Every time the Padres have gone up for sale, would-be buyers were confronted by several puzzles — be they financial, political, legal or baseball-intensive.
The puzzles weren’t limited to Padres Land.
Major League Baseball’s inner workings had to be understood. So did factors outside MLB, such as interest rates on large private loans.
It’s puzzle time once again. This week, Padres chairman John Seidler announced he’s open to selling the team.
If a sale happens — and MLB commissioner Rob Manfred’s statement favored that outcome — here’s what I want for baseball’s hungriest fan base:
The Padres’ next control person brings A+ stewardship skills and wealth by MLB standards and has much-needed good luck awaiting him or her. This leads to small-market San Diego winning its first World Series title. And, unlike with the most recent small-market club winning the World Series — the 2015 Kansas City Royals — the Padres don’t endure eons of noncompetitiveness on both sides of the breakthrough season.
Here’s what I know will happen: would-be buyers of the Padres will be challenged by extra-tricky puzzles to figure out.
It has been 13 years since the Padres were so open to being sold.
This time around, things look more complicated.
What stands out most are variables outside the Padres.
They’ve become more complex. And, frankly, staggering.
Begin with this mind-blowing development:
MLB has embraced sports gambling to the point that some sports investment analysts argue that an investment in MLB (as with the NFL and the NBA) equates to investing in the gaming industry.
Set aside, for now, the moral implications of a publicly subsidized sports league increasing its efforts to stimulate and facilitate a behavior that can be addictive and do great harm to bettors and their loved ones.
Is an MLB team a riskier investment if its fortunes are aligned with the gaming industry? And if the gaming industry relationship is serving to inflate player salaries, are rising franchise valuations well-supported?
Concerning a Padres sale, there’s another outside factor to consider that’s unique to this time.
There are people who have accumulated wealth that’s so great that even ordinary billionaires see them as more able to distort the MLB market.
For these uber-wealthy folks, an MLB team is a toy. Their margins are so great that a purchase of much more than a billion bucks needn’t be a value-driven investment.
A baseball owner can distort the whole salary market easier than owners can in the NFL, where a salary cap and a franchise tag limit the influence of any owner no matter how wealthy.
On the counterfactual side: “Is this Doomsday 2.0 or 3.0?” is a frequent quip of MLB player agent Scott Boras, highlighting a truth across many decades that MLB’s rising player salaries have been accompanied by rising industry revenues and franchise valuations.
MLB’s attempt to replace the collective bargaining agreement, which expires after the 2026 season, will put would-be Padres investors to another dicey test.
Potential solution: opt to buy a small stake in the team, buying time until CBA negotiations produce hard facts. Such smaller, cash-flow-driven investments have become more common.

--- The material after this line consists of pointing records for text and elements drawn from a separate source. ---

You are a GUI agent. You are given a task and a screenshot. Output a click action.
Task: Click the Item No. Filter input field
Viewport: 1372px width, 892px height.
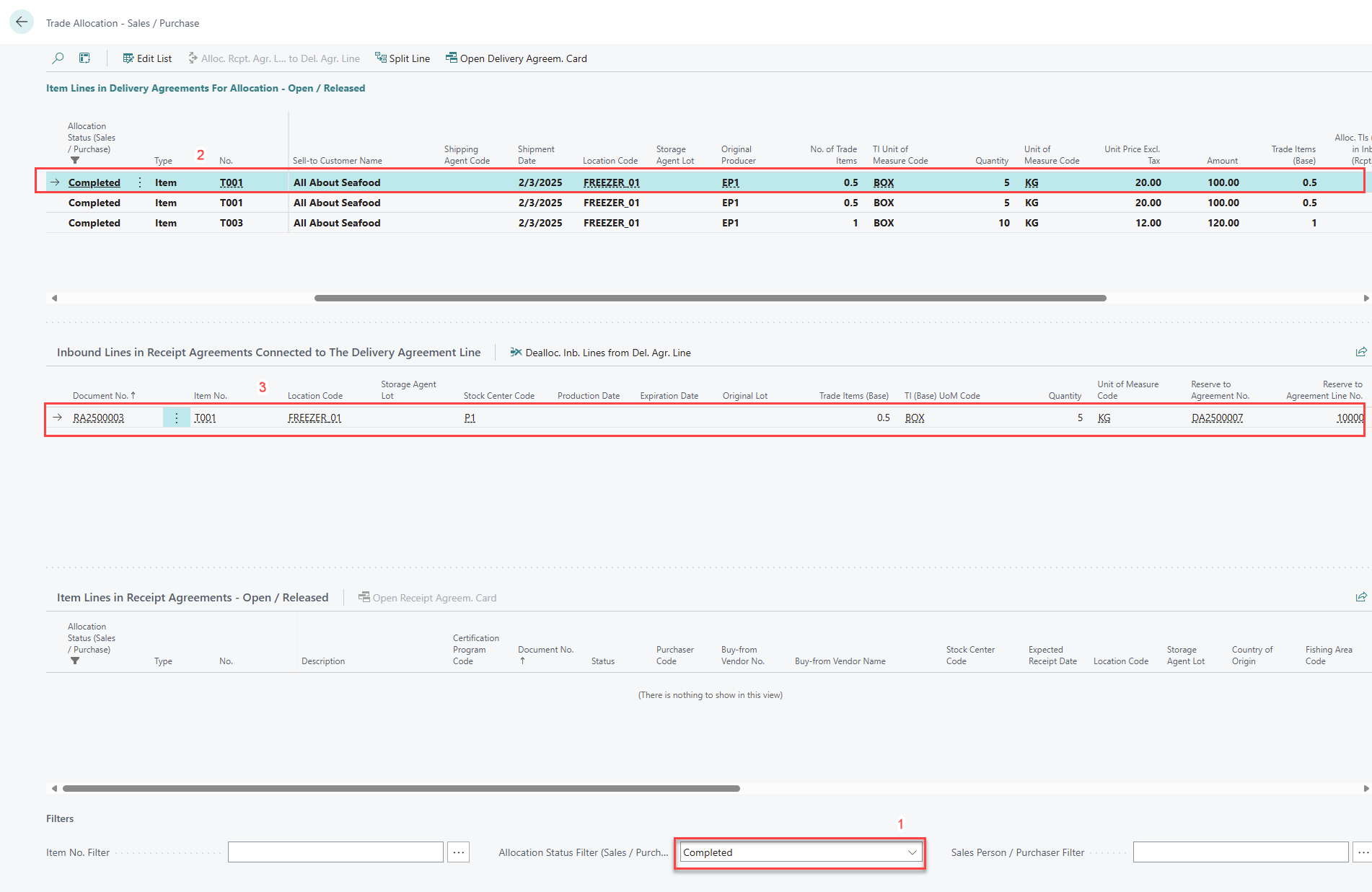click(x=335, y=852)
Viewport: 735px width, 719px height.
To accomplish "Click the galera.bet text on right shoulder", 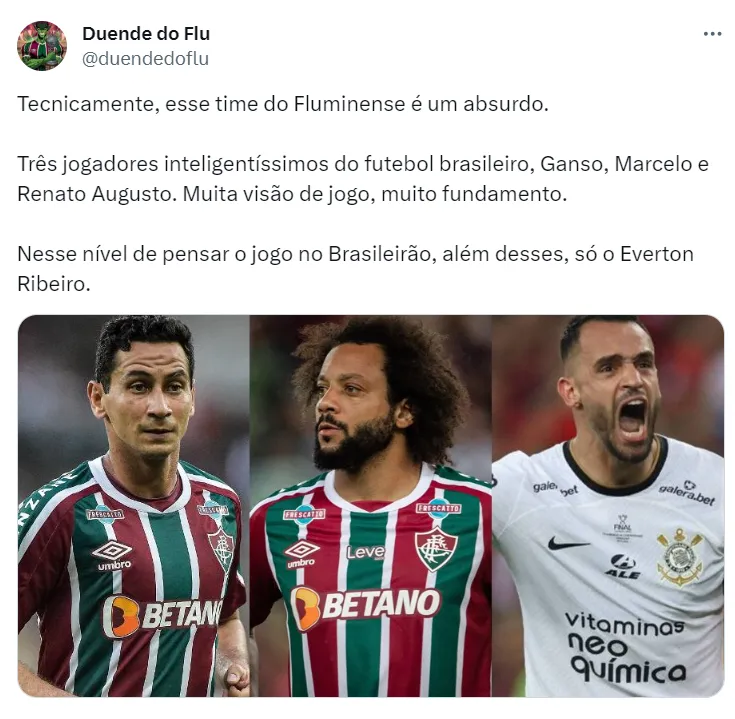I will click(x=687, y=493).
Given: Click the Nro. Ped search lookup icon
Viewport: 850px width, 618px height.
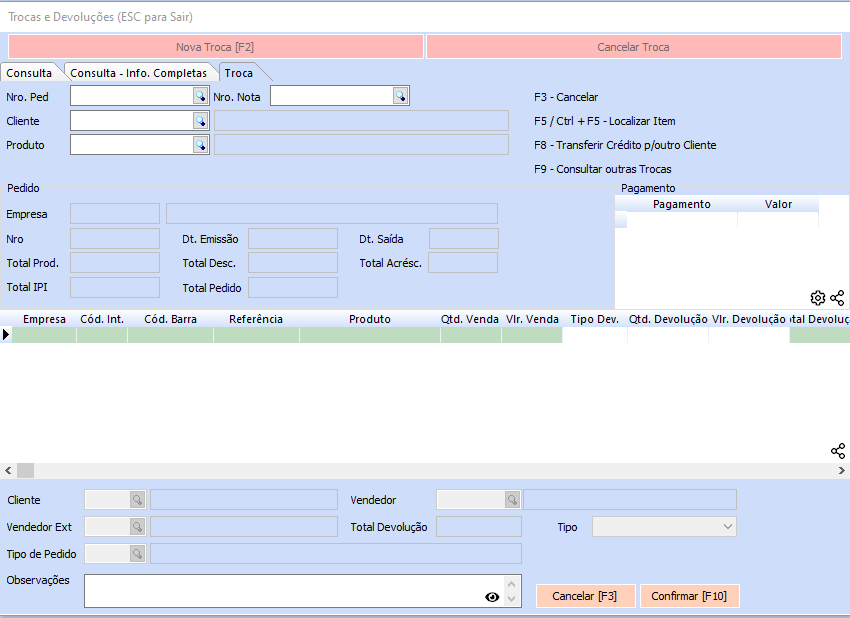Looking at the screenshot, I should click(x=200, y=96).
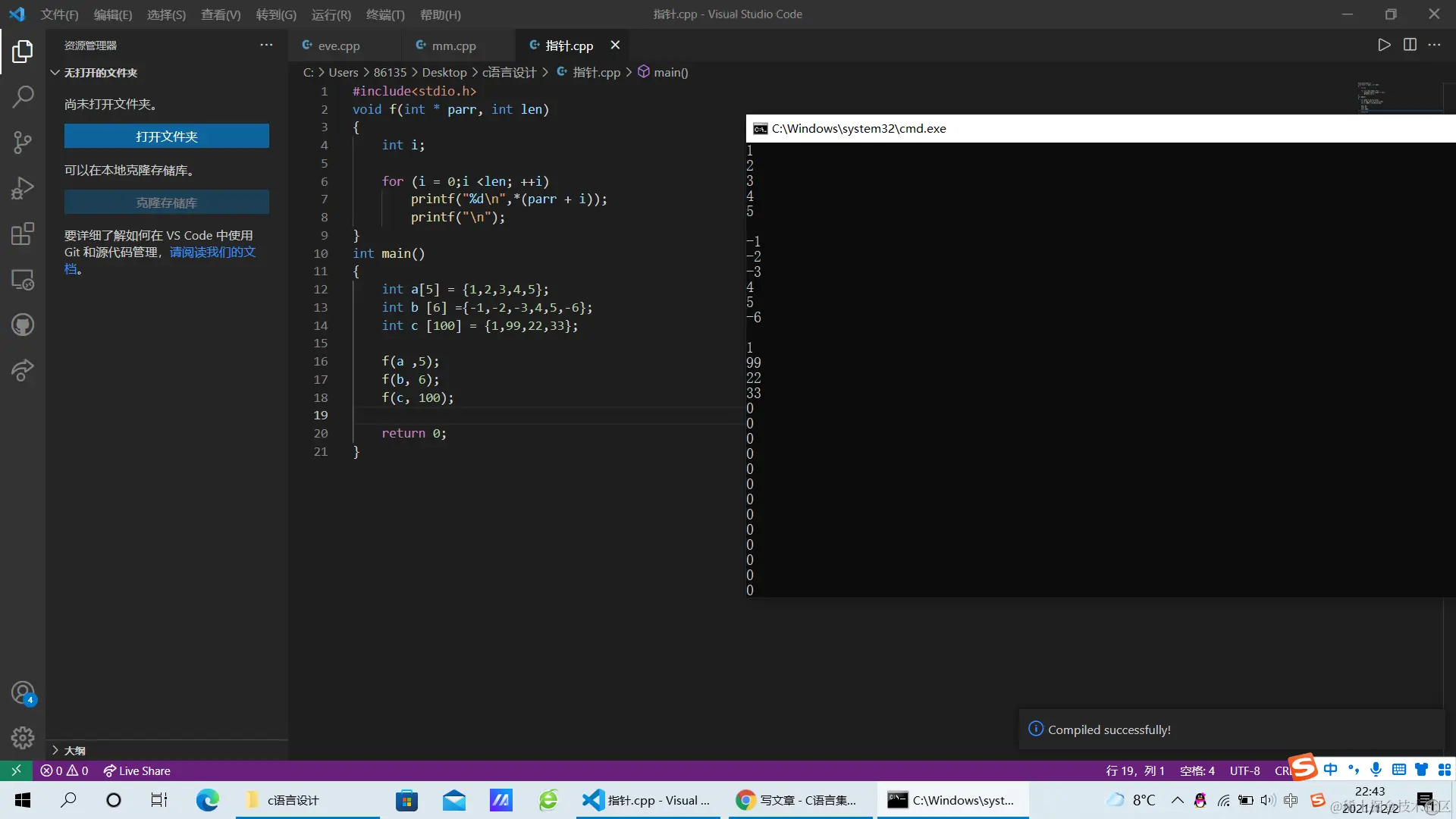This screenshot has width=1456, height=819.
Task: Open the 请阅读我们的文档 link
Action: pos(212,252)
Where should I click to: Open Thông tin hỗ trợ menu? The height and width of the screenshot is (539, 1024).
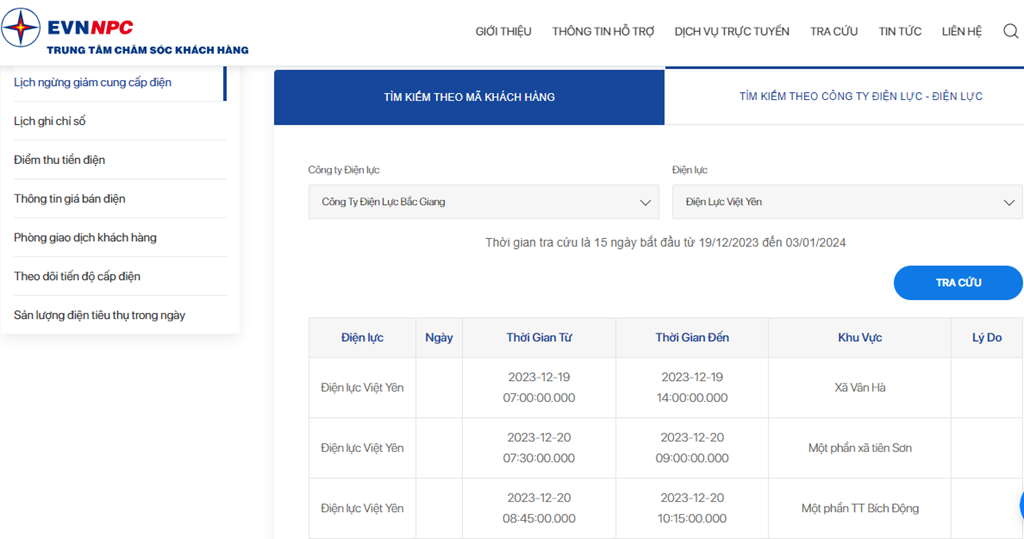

Let’s go to the Padres’ puzzle, and one of several key elements unique to the club.
Investors will try to figure out if this is a distress sale.
This will entail learning more about the reason for, and the fallout from, the lawsuit filed earlier this year that involved three club shareholders who are familial survivors of Peter Seidler, the team chairman and control person who died in November 2023 after lengthy health issues.
Peter Seidler and many others bought into the Padres in August 2012. Within that group were several of Seidler’s family members and Alfredo Harp Helú, a Mexican businessman who owns two baseball clubs in Mexico.
San Diego businessman Ron Fowler was in the group, too. And it was Fowler, not Peter Seidler, who was approved by Major League Baseball as the control person.
Fowler remained the control person until five years ago, when he stepped down as executive chairman and Peter Seidler was approved by MLB owners. Harp Helú, 81, remains among the team’s shareholders.
The lawsuit filed by Peter Seidler’s widow, Sheel, alleged that Seidler’s brothers Matt and Bob breached their fiduciary duty as trustees and denied her the opportunity to succeed her late husband as the Padres’ control person. The Seidler brothers denied those accusations.
Matt and Bob Seidler are high-ranking members of the Seidler Equity Partners firm, which Peter Seidler co-founded and helped to oversee for 30 years until soon before his death.
A potential investor in the Padres likely would be interested to know what role Seidler Equity Partners played in Peter Seidler’s purchase into the club in 2012 and what role, if any, Sheel Seidler’s lawsuit played in the decision to open the club up to a sale.
A potential buyer would presumably insist on access to details within the legal dispute that might affect the franchise’s value. Such access could be bound by a non-disclosure agreement and perhaps come under court supervision.
There’s a whole lot else to consider here.
For now, that’s enough to spin investors’ minds with RPMs worthy of Nick Pivetta’s curveball.